The next most common in-house legal and financial services, based on the percentage of domestic violence programs offering them, are assistance with orders of protection (84.0%), court legal/lay assistance (67.9%) and financial empowerment training (63.3%). The next least commonly provided legal and financial services are child custody services (17.4%), legal representation (17.7%) and court/legal assistance from an attorney (23.8%).
“Though domestic violence occurs across all socio-economic strata, it is more common in lower-income and less educated situations, which can make accessing the legal system challenging because it can be complex and costly,” added Hildreth. “We applaud the many programs for their huge contributions, and encourage them to find ways to ramp up these critical resources.”

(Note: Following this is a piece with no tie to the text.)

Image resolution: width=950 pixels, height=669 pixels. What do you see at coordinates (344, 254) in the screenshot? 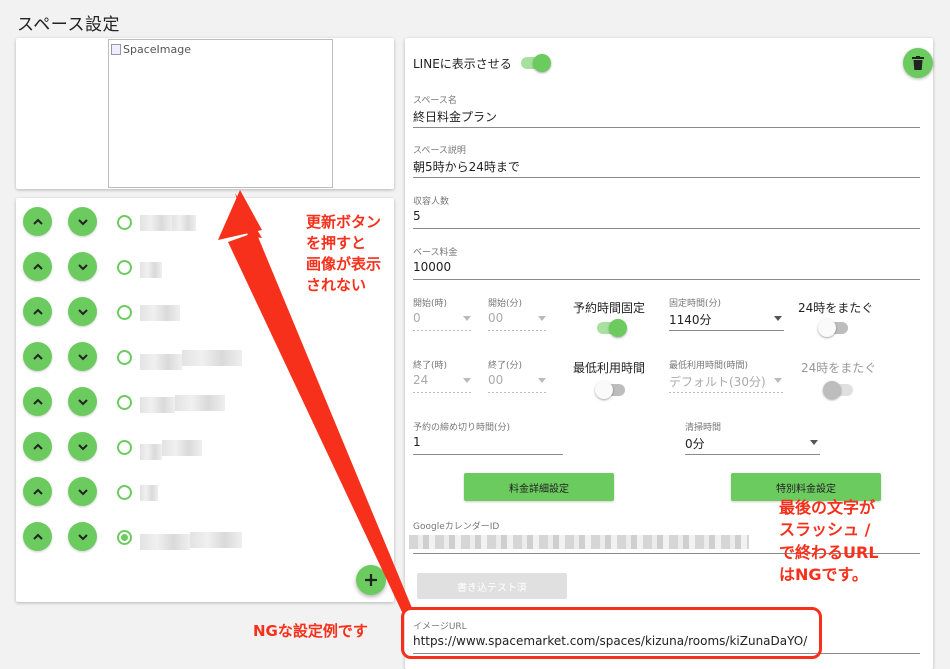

The other legal and financial services tracked by domesticshelters.org include legal resource planning (51.2%), attorney referrals for orders of protection (50.9%), attorney referrals for family court (47.1%), attorney referrals for criminal cases (43.0%), in-shelter financial aid (36.4%), expert testimony (31.7%) and immigration services (27.1%).
The data shows that the five states where domestic violence organizations score highest for comprehensiveness of legal and financial services – based on the frequency with which each type of legal and financial service is being provided by each domestic violence program – are Kentucky, Maine, Tennessee, New Mexico and Nevada.
In addition to legal and financial services, domesticshelters.org is gathering data on other service categories – such as emergency services, counseling services, housing services, support services and children’s services – and a total of 46 individual services within those categories. The website is also gathering data on utilization of services, community education, languages and populations served, and operating budgets and funding sources.
More than 3,000 domestic violence programs are identified on domesticshelters.org and varying levels of information exist on each. The information on each program is self-reported and can include up to 156 data points for each program. Researchers involved in analyzing the data say that the information has a +/- 3% degree of accuracy at a 95% confidence level when viewed on a national basis.
The database behind domesticshelters.org is the largest of its kind ever created, and importantly, gives users of the website the ability to enter their location, language and service preferences, and with a single mouse click, instantly see the most proximate, relevant opportunities for help.
According to Google more than 3,000,000 searches are conducted per month for information related to domestic violence, and most often related to seeking help. The website is optimized for smartphone and tablet use, recognizing that consumers are increasingly using their devices to conduct searches. In fact, nearly half of the website’s visitors are from mobile devices.
About Theresa’s Fund
Theresa’s Fund is an Arizona-based 501(c)3 non-profit charity started in 1992 by Preston V. McMurry, Jr. Originally, and at a time when domestic violence wasn’t yet a headline, Theresa’s Fund focused on changing the landscape of domestic violence services in its home state through grantmaking, board development and fundraising for Arizona-based organizations like East Valley Child Crisis Center, Sojourner Center, Florence Crittenden, Emerge UMOM, and West Valley Child Crisis Center. In 2014, it developed the DomesticShelters.org concept as a way to expand its reach to people across the U.S./Canada. DomesticShelters.org is the first online and mobile searchable database of programs and shelters in the U.S./Canada, and a leading source of helpful tools and information for people experiencing and working to end domestic violence.